Keyla aimait bien Aubree, si enjouée comme elle l’était. « Dommage qu’elle fasse partie de notre petite famille, la vieille moi aurait éjaculé à l’idée de la tuer. »
Keyla mit cette pensée de côté pour l’instant.
— Ronnie ! continua-t-elle.
— Présente, maîtresse ! répondit le petit ambitieux.
Keyla leva les yeux et sourit à l’homme.
— Toi…
— Keyla, j’ai un message pour toi ! s’exclama Maddy en entrant en trombe dans la salle depuis derrière Keyla, ses lunettes de soleil dans la poche de sa chemise.
— Hé Mads, tu peux attendre ? J’ai encore une tonne d’ordres à donner, dit Keyla.
— C’est d’Apollo, répondit Maddy d’un ton sévère, à l’opposé de son comportement timide habituel.
Sa déclaration provoqua un remous parmi l’assistance, car peu de gens savaient qu’il était revenu.

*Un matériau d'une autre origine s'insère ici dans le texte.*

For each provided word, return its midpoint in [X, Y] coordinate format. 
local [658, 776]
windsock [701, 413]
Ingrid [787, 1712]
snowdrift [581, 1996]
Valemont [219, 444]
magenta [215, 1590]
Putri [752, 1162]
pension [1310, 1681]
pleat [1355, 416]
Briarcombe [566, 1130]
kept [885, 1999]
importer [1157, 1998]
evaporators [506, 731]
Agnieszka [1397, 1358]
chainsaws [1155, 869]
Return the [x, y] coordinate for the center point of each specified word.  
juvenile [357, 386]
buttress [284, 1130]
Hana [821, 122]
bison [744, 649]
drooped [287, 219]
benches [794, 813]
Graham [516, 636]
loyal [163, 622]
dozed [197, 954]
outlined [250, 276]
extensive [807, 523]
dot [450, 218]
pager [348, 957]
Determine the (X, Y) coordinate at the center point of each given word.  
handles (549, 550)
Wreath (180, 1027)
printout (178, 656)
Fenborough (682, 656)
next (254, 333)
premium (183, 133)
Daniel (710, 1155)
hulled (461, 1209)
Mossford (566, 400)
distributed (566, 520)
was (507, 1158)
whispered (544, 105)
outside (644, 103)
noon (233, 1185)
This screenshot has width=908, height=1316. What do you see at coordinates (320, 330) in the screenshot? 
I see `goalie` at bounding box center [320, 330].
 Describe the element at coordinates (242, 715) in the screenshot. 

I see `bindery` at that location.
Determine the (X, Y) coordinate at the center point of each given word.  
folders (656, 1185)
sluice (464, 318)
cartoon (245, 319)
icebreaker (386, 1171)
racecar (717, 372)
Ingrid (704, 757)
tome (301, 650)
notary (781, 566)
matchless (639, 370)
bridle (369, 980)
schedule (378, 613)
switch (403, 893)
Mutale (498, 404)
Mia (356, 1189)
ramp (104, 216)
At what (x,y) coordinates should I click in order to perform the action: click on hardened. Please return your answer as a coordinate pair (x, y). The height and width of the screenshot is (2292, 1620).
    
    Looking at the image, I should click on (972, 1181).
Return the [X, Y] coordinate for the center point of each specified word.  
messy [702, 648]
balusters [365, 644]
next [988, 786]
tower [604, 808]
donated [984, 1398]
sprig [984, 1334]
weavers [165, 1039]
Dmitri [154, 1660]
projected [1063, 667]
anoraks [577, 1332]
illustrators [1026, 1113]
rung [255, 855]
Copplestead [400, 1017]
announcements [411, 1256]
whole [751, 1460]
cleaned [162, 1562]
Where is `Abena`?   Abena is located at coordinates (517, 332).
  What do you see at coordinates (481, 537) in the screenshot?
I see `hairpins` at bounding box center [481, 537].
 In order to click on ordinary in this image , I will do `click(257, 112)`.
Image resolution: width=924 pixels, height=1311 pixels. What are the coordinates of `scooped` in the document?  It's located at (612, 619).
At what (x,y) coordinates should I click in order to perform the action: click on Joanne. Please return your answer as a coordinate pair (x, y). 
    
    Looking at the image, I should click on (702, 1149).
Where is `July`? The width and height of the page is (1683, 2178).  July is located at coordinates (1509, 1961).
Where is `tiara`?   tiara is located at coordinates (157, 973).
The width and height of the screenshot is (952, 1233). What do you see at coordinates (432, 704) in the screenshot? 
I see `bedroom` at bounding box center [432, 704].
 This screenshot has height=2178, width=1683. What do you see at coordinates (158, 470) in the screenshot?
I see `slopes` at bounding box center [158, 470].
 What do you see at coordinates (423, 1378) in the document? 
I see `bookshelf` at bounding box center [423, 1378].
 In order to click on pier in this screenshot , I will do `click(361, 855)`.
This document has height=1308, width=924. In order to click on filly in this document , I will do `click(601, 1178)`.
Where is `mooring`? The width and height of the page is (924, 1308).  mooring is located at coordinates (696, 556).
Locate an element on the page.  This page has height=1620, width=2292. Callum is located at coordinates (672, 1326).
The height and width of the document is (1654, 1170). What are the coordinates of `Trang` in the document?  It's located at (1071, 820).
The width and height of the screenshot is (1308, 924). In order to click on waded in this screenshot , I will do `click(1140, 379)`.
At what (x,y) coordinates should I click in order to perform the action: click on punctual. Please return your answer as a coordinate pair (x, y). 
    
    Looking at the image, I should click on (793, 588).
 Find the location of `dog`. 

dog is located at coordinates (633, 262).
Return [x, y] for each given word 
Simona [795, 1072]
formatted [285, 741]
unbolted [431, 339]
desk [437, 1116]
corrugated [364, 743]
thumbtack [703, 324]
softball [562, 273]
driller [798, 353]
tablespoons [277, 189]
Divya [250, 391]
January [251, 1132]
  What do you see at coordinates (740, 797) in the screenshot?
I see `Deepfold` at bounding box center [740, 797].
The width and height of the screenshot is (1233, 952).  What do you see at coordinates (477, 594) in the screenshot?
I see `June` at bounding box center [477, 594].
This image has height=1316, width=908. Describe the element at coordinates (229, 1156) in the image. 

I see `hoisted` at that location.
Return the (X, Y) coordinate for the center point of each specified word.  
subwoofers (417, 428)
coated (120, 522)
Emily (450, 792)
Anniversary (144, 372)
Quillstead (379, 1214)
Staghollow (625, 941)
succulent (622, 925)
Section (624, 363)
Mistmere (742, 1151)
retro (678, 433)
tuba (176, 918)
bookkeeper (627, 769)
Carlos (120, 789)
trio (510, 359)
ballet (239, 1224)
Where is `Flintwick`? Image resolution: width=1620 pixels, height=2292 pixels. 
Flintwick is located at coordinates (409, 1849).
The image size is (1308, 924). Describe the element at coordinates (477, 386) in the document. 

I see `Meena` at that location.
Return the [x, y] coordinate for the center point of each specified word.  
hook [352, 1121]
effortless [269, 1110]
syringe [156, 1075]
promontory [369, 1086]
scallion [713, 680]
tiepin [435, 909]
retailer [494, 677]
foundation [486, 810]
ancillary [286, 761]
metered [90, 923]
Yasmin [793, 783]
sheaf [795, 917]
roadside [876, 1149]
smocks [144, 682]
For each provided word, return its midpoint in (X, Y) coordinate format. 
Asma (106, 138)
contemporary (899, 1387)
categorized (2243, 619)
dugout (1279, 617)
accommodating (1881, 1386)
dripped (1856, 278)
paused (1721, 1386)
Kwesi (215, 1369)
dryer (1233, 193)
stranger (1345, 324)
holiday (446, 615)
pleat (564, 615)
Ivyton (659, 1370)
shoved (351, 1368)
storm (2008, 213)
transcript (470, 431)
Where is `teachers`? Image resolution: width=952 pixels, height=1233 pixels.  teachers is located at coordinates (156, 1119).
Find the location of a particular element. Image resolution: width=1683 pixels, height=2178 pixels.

Keyla fixa Maddy un instant en attendant qu’elle continue, mais Maddy se contenta de la regarder en retour.
— Quoi ? Il faut que je te lèche la chatte pour que tu parles ? Balance ! s’impatienta Keyla.
— NON ! Seul Apollo peut faire ça ! hurla Maddy en prenant les mots de Keyla au sérieux pendant un instant avant de réaliser ce qu’elle voulait dire.
— Oh, oops, désolée.
Bref, Apollo voulait savoir si tu accepterais de le rejoindre pour le petit-déjeuner avec son amie Sepiidan ?
Keyla fixa Maddy à nouveau un instant.
— C’est tout ?
Maddy hocha la tête.
— OK, alors dis-lui que j’arrive bientôt, répondit Keyla, composée, avant de se retourner vers Ronnie.
— Ronnie, ta mission aujourd’hui est super spéciale. Tu vas distribuer le reste des tâches ! annonça-t-elle en lui lançant la tablette et le bras depuis son estrade, puis elle sprinta hors de la salle en passant devant Maddy en un éclair.
Ronnie cligna des yeux, surpris, avant de laisser tomber le bras — il préférait de toute façon que sa biomasse soit traitée — et se mit à exécuter sa tâche avec joie.